Theil-Sen slope and intercept estimator.

Computes the Theil-Sen median slope estimator by Theil (1950) and Sen (1968). The implemented algorithm was proposed by Dillencourt et. al (1992) and runs in an expected \(O(n log n)\) time while requiring \(O(n)\) storage.

TheilSen(x, y, alpha = NULL, verbose = TRUE)

Arguments

x: A vector of predictor values.
y: A vector of response values.
alpha: Determines the order statistic of the target slope, which is equal to \([alpha*n*(n-1)]\), where \(n\) denotes the sample size. Defaults to NULL, which corresponds with the (upper) median.
verbose: Whether or not to print out the progress of the algorithm. Defaults to TRUE.

Details

Given two input vectors x and y of length \(n\), the Theil-Sen estimator is computed as \(med_{ij} (y_i - y_j)/(x_i-x_j)\). By default, the median in this experssion is the upper median, defined as \(\lfloor (n +2) / 2 \rfloor\). By changing alpha, other order statistics of the slopes can be computed.

Value

A list with elements:

intecept: The estimate of the intercept.
slope: The Theil-Sen estimate of the slope.

References

Theil, H. (1950), A rank-invariant method of linear and polynomial regression analysis (Parts 1-3), Ned.
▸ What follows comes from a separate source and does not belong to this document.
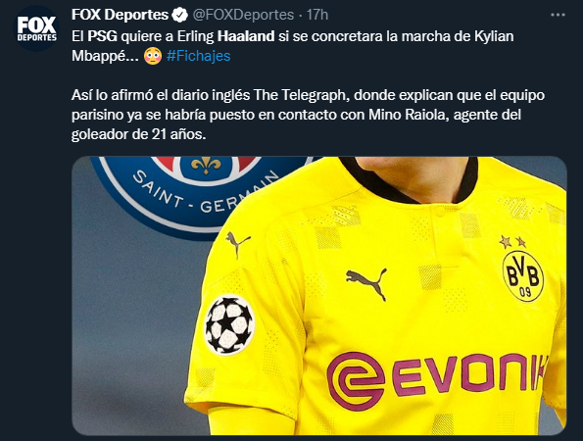Click the Saint-Germain crest in the photo
The width and height of the screenshot is (583, 441).
pos(201,195)
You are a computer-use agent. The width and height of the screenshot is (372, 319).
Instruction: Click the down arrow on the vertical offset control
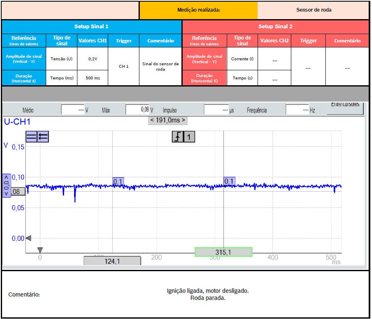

Akad. Wetensch. Proc. Ser. A, 53, 386-392, 521-525, 1397-1412.

Sen, P. K. (1968). Estimates of the regression coefficient based on Kendall's tau. Journal of the American statistical association, 63(324), 1379-1389.

Dillencourt, M. B., Mount, D. M., & Netanyahu, N. S. (1992). A randomized algorithm for slope selection. International Journal of Computational Geometry & Applications, 2(01), 1-27.

Raymaekers (2023). "The R Journal: robslopes: Efficient Computation of the (Repeated) Median Slope", The R Journal. (link to open access pdf)

Author

Jakob Raymaekers

Examples

# We compare the implemented algorithm against a naive brute-force approach.

bruteForceTS <- function(x, y) {
  
  n <- length(x)
  medind1 <- floor(((n * (n - 1)) / 2 + 2) / 2)
  medind2 <- floor((n + 2) / 2)
  temp <-  t(sapply(1:n, function(z)  apply(cbind(x, y), 1 ,
                                                  function(k) (k[2] - y[z]) /
                                                    (k[1] - x[z]))))
  TSslope <- sort(as.vector(temp[lower.tri(temp)]))[medind1]
  TSintercept <- sort(y - x * TSslope)[medind2]
  return(list(intercept = TSintercept, slope = TSslope))
}


n = 100
set.seed(2)
x = rnorm(n)
y = x + rnorm(n)

t0 <- proc.time()
TS.fast <- TheilSen(x, y, NULL, FALSE)
t1 <- proc.time()
t1 - t0
#>    user  system elapsed 
#>   0.001   0.000   0.002 

t0 <- proc.time()
TS.naive <- bruteForceTS(x, y)
t1 <- proc.time()
t1 - t0
#>    user  system elapsed 
#>   0.051   0.000   0.050 

TS.fast$slope - TS.naive$slope
#> [1] 0